Veranika Ivanova (born 24 September 1996) is a Belarusian freestyle wrestler. She is a two-time bronze medalist at the European Wrestling Championships. She is also a bronze medalist at the European Games.

Career 

She represented Belarus at the 2015 European Games held in Baku, Azerbaijan and she won one of the bronze medals in the women's freestyle 60 kg event. She also competed in the women's freestyle 62 kg event at the 2019 European Games in Minsk, Belarus without winning a medal. She was eliminated in her first match by Johanna Mattsson of Sweden.

In 2016, she won one of the bronze medals in the women's 63 kg event at the World University Wrestling Championships held in Çorum, Turkey.

In 2017, she competed in the women's freestyle 63 kg event at the European Wrestling Championships held in Novi Sad, Serbia. She was eliminated in her first match by Yuliya Tkach of Ukraine. In 2018, at the European Wrestling Championships held in Kaspiysk, Dagestan, Russia, she won one of the bronze medals in the women's freestyle 62 kg event. She also won one of the bronze medals in the same event at the 2021 European Wrestling Championships in Warsaw, Poland. Two weeks later, she failed to qualify for the 2020 Summer Olympics at the World Olympic Qualification Tournament held in Sofia, Bulgaria. In October 2021, she competed in the 62 kg event at the World Wrestling Championships held in Oslo, Norway.

______

Request a: According to the article on Veranika Ivanova, what makes her a two-time bronze medalist at the European Wrestling Championships? Answer in one to three sentences.

______

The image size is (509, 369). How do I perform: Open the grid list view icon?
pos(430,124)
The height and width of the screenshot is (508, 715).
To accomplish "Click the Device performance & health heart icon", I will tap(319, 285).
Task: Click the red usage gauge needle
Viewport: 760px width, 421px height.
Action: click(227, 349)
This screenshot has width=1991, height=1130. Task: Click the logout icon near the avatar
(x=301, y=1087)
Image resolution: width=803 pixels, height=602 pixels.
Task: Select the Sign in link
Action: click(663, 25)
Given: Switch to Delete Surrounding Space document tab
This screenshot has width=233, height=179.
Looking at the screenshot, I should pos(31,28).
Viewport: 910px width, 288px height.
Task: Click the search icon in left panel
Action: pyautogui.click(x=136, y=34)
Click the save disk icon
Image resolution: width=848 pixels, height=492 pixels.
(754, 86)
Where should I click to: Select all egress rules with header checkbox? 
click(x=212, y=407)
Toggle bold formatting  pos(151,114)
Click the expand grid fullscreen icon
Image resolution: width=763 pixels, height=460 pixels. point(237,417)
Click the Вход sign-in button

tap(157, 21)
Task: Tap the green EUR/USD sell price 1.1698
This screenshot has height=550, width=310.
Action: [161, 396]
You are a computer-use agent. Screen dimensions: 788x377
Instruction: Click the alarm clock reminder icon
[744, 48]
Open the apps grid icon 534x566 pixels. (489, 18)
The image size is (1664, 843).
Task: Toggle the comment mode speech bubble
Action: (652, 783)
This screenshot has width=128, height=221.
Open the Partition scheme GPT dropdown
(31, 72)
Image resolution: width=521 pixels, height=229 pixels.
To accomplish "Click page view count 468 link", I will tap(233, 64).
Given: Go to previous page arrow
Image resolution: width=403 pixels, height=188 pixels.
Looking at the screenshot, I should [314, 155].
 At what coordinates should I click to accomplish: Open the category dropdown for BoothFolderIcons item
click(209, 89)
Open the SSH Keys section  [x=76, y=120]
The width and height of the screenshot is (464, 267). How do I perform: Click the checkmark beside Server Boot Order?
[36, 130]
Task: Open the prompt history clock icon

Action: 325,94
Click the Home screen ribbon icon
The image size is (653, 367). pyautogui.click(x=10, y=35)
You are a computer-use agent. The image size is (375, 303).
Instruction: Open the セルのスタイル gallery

______

Request b: From the records, copy word for word the lines between the line holding "You are a computer-use agent. Screen" and the line holding "The image size is (653, 367).", inclusive.

Result a: She won a bronze medal in the women's freestyle 62 kg event at the 2018 European Wrestling Championships in Kaspiysk, Dagestan, Russia. She won another bronze medal in the same event at the 2021 European Wrestling Championships in Warsaw, Poland.

Result b:
You are a computer-use agent. Screen dimensions: 788x377
Instruction: Click the alarm clock reminder icon
[744, 48]
Open the apps grid icon 534x566 pixels. (489, 18)
The image size is (1664, 843).
Task: Toggle the comment mode speech bubble
Action: (652, 783)
This screenshot has width=128, height=221.
Open the Partition scheme GPT dropdown
(31, 72)
Image resolution: width=521 pixels, height=229 pixels.
To accomplish "Click page view count 468 link", I will tap(233, 64).
Given: Go to previous page arrow
Image resolution: width=403 pixels, height=188 pixels.
Looking at the screenshot, I should [314, 155].
 At what coordinates should I click to accomplish: Open the category dropdown for BoothFolderIcons item
click(209, 89)
Open the SSH Keys section  [x=76, y=120]
The width and height of the screenshot is (464, 267). How do I perform: Click the checkmark beside Server Boot Order?
[36, 130]
Task: Open the prompt history clock icon

Action: 325,94
Click the Home screen ribbon icon
The image size is (653, 367). pyautogui.click(x=10, y=35)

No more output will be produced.